- **DOCUMENT SEGMENT**
Canada also has a relatively flat rank-size curve and a federal political system. Provincial capitals tend to attract residents from other parts of the province because their positions as the seat of government results in these cities offering employment opportunities in administration and policy that are not available elsewhere.[12] Unlike Australia, the provincial capitals in Canada are not usually the largest cities in the provinces. This may help explain both why Canada's Zipf curve is not as flat as Australia's, and why dwelling prices are lower there; demand pressures on housing from internal migration will be spread over two cities in each province – the economic centre and the political centre. The difference may reflect the history of colonisation by European settlers, and this may help explain the current urban structure.

Because both these countries have relatively small populations spread over a large area, transport costs and political institutions may have induced multiple centres of economic activity, resulting in the formation of a primate city for each region. In more densely populated countries such as the United Kingdom, transport costs are less important. A single primate city may arise in those countries, but there may be little impetus for others to form, as centralised administrative functions can cover the entire country, without subsidiary regional centres to cover some areas. Ades and Glaeser (1995) found that a relative lack of transport infrastructure tended to foster centralisation into large cities. Sparsely populated countries such as Australia and Canada have fairly sparse transport infrastructure relative to more densely populated developed countries. This may be encouraging the relatively high concentration of these countries' populations into a few cities, albeit on a regional rather than national basis.

## 3.3 Implications of the Urban Structure for Dwelling Wealth

As a rule, primate cities account for a greater fraction of the total population than would a largest city that followed Zipf's Law. Larger cities tend to have more expensive housing than smaller cities, so the national average housing price will be higher as the primacy ratio rises, even if housing prices in individual cities are unaffected by this change. Holding national population fixed, an increase in the primacy ratio (or the concentration of population in the largest city) reduces both the absolute population and relative share of the other cities, which may be expected to reduce their average housing prices. Nonetheless, the national average housing price will rise if the population share of the largest city rises, given reasonable assumptions about the functional form of the relationship between population and housing prices at the city level.[13] This implies that if a primate city exists, or more generally, the population is concentrated in a few large cities, national average housing costs tend to be higher than would be true if Zipf's Law held.

How important is this urban structure effect? Our best guess is that it accounts for about one-third of the difference between the dwelling wealth-income ratios of Australia and the United States. Although this estimate is necessarily rough, we believe it conveys the correct order of magnitude, if not the exact figure.

- **REQUIRED WORK**
(a) In the passage on urban structure and housing prices, what share of the gap between the dwelling wealth-income ratios of Australia and the United States is the urban structure effect estimated to explain?
(b) Continue the passage on urban structure and housing prices from the point where it stops.

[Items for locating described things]
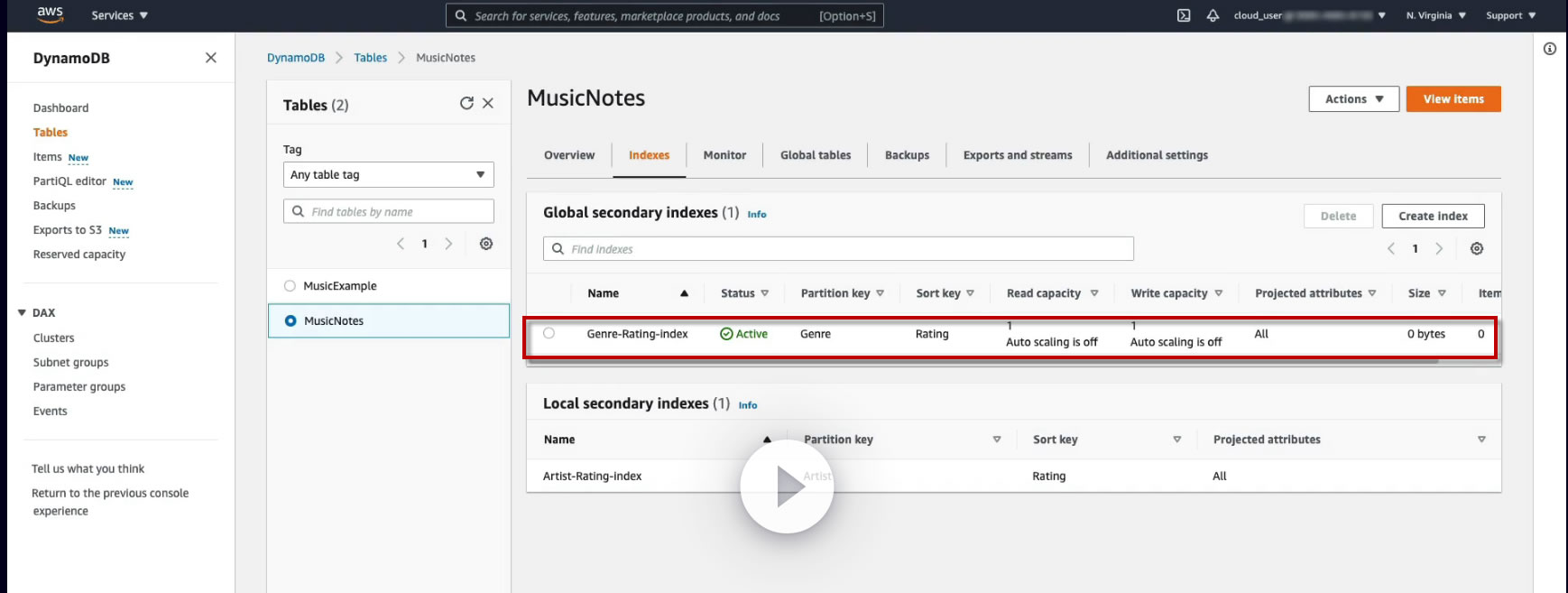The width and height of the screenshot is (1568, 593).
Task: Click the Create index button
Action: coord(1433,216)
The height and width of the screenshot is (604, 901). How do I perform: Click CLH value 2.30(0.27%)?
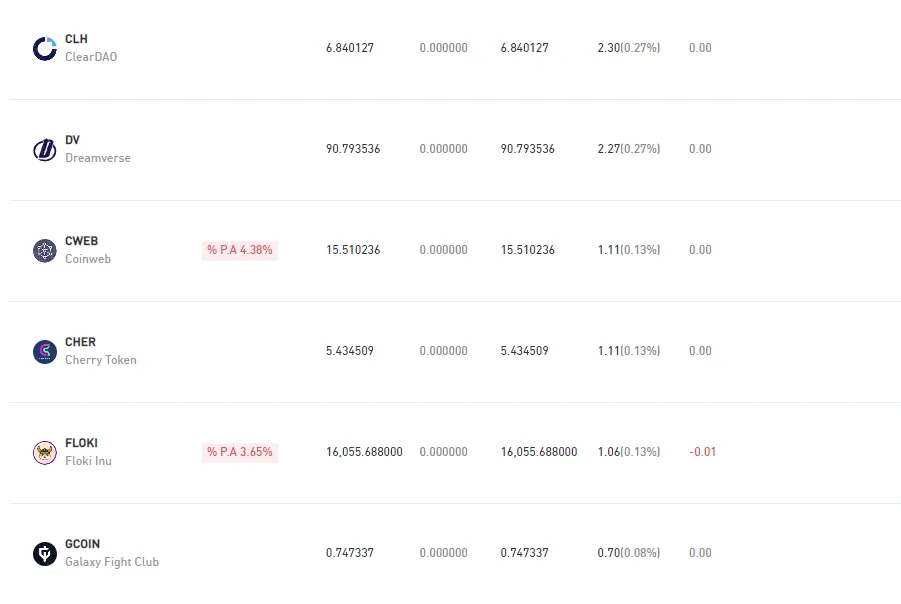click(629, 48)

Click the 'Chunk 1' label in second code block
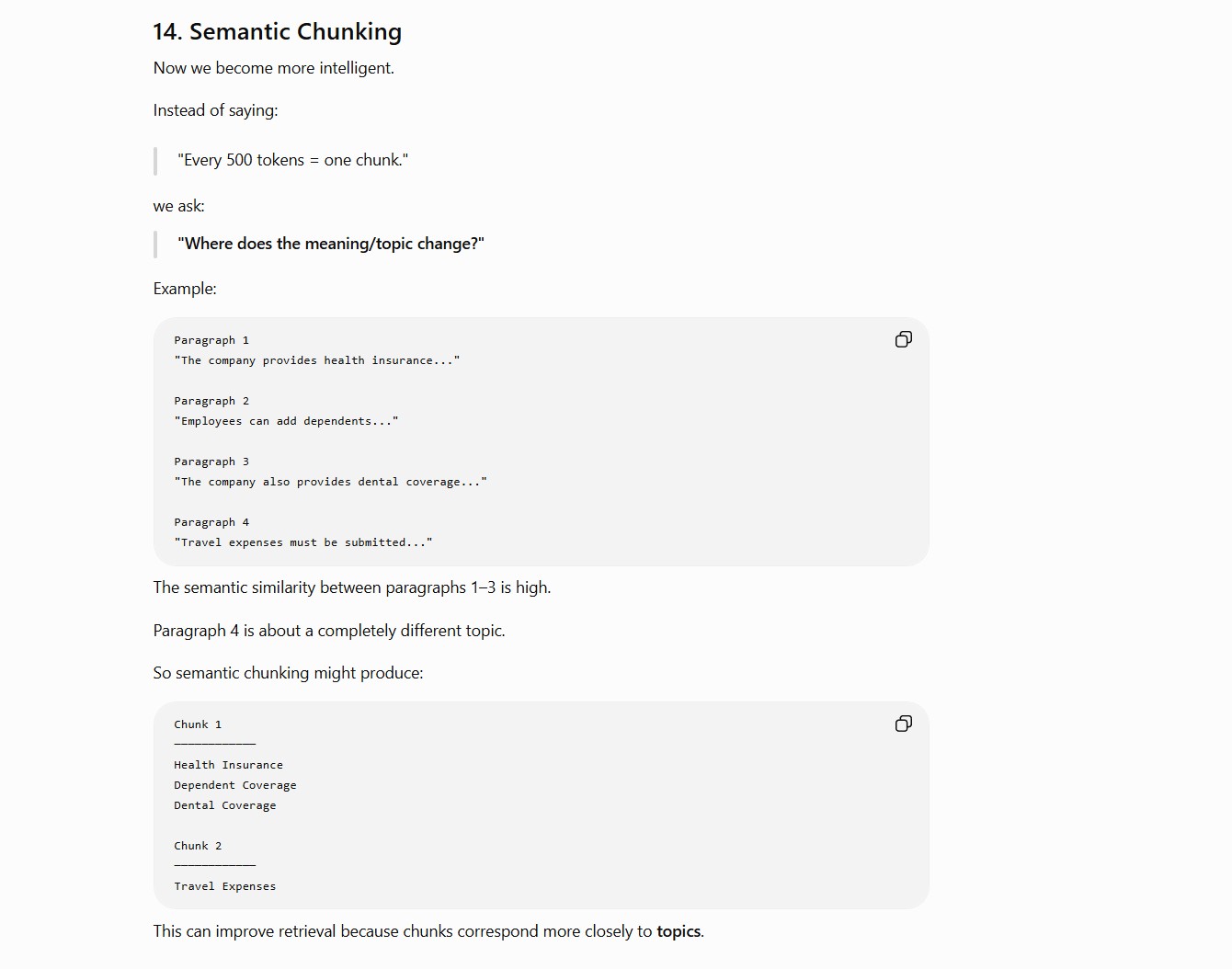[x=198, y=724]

- **RESULTS IN ORDER**
(a) About one-third.

(b)
Recall Figure 1 in Section 2.3, which showed housing price-income ratios for individual cities in Australia and the United States. Other than Sydney, the ratios for Australian cities are only somewhat above the average value for US cities of comparable size, and just above the bounds of US experience.We estimated a line of best fit for housing price-income ratios in US cities, given their populations (this is the trend line shown on Figure 1). We used the fitted values to derive the price-income ratios they implied for cities equal in size to each of Australia's major cities. Multiplying these ratios by a measure of income for each city, comparable to those used in the disaggregated US data, gives a counterfactual price for Australian housing (Table 7). These are the prices that would prevail in Australia if the US relationship between city size and price-income ratios also applied to Australia.

Table 7: Actual and Counterfactual Australian Dwelling Prices by City
Per cent to city-level median household gross income, June quarter 1998
City Actual house prices Counterfactual house prices
Sydney 6.68 3.21
Melbourne 4.24 3.15
Brisbane 4.75 2.92
Perth 4.72 2.87
Canberra 3.35 2.49
Hobart 3.31 2.34

Sources: See Appendix B

The counterfactual prices can be aggregated along with actual data for non-metropolitan housing prices, to derive a national average dwelling price and thus a counterfactual ratio to disposable income comparable to the figures in Table 2.[14] The difference between this counterfactual price-income ratio and the US figure in Table 2 represents the urban structure effect – the part of the difference between the two countries' ratios attributable to the greater concentration of Australia's population in larger, more expensive cities. As shown in Table 8, the counterfactual ratio of price to disposable income for Australia is 2.29, implying that the urban structure effect accounts for around one-third of the gap between the US and Australian ratios.

Table 8: Actual and Counterfactual Dwelling Prices
Data

Ratio to survey-based median gross household income Ratio to national accounts average household disposable income
US actual data (Flow of funds housing prices, 1997) 2.76 1.63(a)
US actual data (Realtors housing prices, 1997) 2.93 1.72
Australian actual data 5.01 3.55(a)
Australian counterfactual data 3.48 2.29

Note: (a) These figures are also reported in Table 2

Sources: See Appendix B.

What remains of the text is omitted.